Cenário favorável

A quarta-feira foi um dia histórico no Brasil. O Copom (Comitê de Política Monetária), do Banco Central, reduziu ainda mais a taxa básica de juros da economia. De 4,50%, a taxa caiu para 4,25% ao ano. Este é o menor nível desde o início da série histórica do Banco Central, que começou em 1986. Este corte, o quinto consecutivo, já era esperado pelo mercado, pois o país atravessa uma fase de queda da inflação, baixa dos preços das commodities e a desaceleração do ritmo de atividade econômica.

As sucessivas quedas da taxa de juros revelam o empenho do Banco Central em criar um cenário favorável aos brasileiros que desejam abrir ou ampliar seus negócios. Ainda assim, a economia segue patinando. Deus sinais de melhoras em 2019, mas os números ainda são tímidos. Os bancos aproveitam os anúncios do Copom para também reduzir suas taxas, mas os empréstimos ainda são muito caros e as tarifas cobradas são exorbitantes.

A do cartão de crédito passa de 300% ao ano. A boa notícia é que desde o dia 6 de janeiro, o juro cobrado do cheque especial está limitado a 8% ao mês. Com o limite imposto pelo Banco Central, o juro anual será de cerca de 150% ao ano, no máximo. Ninguém duvida de que juro baixo seja excelente para a economia. Mas é fundamental a adesão dos grandes bancos e o aumento da concorrência entre as instituições financeiras.

As reformas em tramitação no Congresso são marcos legais indispensáveis para redesenhar o perfil econômico do país. Mas quaisquer medidas serão insuficientes se não houver um esforço conjunto de todos os setores para que o país se reencontre com o crescimento e o desenvolvimento. O setor bancário não pode ser exceção.

== O QUE FAZER ==
**1.** Como fica em inglês esta frase do texto sobre os juros: "Este é o menor nível desde o início da série histórica do Banco Central, que começou em 1986."?
**2.** Pode reescrever em forma de lista o parágrafo do texto sobre os juros que começa com "A quarta-feira foi um dia histórico", mantendo os fatos principais?

== DADOS FORNECIDOS ==
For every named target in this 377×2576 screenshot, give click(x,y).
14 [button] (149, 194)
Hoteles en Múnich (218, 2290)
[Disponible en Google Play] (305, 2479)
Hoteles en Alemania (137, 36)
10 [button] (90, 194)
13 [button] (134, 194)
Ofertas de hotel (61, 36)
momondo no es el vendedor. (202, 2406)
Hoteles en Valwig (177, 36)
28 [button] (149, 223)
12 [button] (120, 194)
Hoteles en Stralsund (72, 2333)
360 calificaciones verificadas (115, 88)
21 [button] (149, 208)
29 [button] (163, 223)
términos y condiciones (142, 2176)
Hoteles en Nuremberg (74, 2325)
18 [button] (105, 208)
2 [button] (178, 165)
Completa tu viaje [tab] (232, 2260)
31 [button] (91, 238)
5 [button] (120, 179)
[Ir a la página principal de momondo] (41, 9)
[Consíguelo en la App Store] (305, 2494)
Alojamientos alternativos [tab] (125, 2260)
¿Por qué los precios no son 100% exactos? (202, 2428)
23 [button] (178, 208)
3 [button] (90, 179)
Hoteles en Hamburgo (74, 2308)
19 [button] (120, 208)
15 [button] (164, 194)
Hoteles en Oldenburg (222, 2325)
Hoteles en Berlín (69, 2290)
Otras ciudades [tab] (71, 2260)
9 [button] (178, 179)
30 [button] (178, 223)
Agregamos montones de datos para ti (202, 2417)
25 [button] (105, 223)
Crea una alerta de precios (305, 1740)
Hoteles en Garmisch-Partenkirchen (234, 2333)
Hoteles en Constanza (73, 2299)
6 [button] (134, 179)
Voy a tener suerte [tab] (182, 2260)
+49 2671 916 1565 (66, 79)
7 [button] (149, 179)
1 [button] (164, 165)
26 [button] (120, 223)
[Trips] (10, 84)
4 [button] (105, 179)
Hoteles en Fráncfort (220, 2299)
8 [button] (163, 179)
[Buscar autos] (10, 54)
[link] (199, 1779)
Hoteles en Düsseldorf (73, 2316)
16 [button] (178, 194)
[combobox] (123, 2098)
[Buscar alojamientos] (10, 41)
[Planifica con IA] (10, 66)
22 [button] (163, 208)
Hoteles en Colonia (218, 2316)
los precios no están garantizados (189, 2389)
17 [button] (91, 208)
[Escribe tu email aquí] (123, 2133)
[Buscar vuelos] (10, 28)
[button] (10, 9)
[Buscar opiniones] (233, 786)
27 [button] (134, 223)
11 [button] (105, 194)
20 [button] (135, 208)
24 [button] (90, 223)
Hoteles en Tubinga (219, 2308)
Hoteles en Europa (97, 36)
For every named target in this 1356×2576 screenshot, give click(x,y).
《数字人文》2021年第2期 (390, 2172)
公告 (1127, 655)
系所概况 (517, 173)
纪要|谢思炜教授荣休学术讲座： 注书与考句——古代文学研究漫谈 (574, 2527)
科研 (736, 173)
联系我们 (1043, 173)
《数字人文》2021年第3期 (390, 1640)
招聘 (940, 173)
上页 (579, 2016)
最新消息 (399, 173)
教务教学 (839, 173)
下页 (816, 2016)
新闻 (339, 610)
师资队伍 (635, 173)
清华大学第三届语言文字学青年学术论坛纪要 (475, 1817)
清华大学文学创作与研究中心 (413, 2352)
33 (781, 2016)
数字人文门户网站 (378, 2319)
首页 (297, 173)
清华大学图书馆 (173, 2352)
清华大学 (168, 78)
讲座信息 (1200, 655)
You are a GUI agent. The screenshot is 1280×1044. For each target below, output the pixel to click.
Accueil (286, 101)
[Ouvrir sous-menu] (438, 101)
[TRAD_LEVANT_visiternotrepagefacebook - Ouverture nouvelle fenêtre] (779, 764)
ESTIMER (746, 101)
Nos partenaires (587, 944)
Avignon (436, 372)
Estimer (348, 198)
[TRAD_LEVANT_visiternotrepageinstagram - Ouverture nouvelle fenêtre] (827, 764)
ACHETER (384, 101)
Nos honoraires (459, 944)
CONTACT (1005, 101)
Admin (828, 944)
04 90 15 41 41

== RESPOSTAS ==
**1.** This is the lowest level since the beginning of the Central Bank's historical series, which started in 1986.

**2.**
- Na quarta-feira, o Copom (Comitê de Política Monetária), do Banco Central, reduziu a taxa básica de juros de 4,50% para 4,25% ao ano.
- É o menor nível desde o início da série histórica do Banco Central, em 1986.
- Foi o quinto corte consecutivo, já esperado pelo mercado.
- O país atravessa uma fase de queda da inflação, baixa dos preços das commodities e desaceleração da atividade econômica.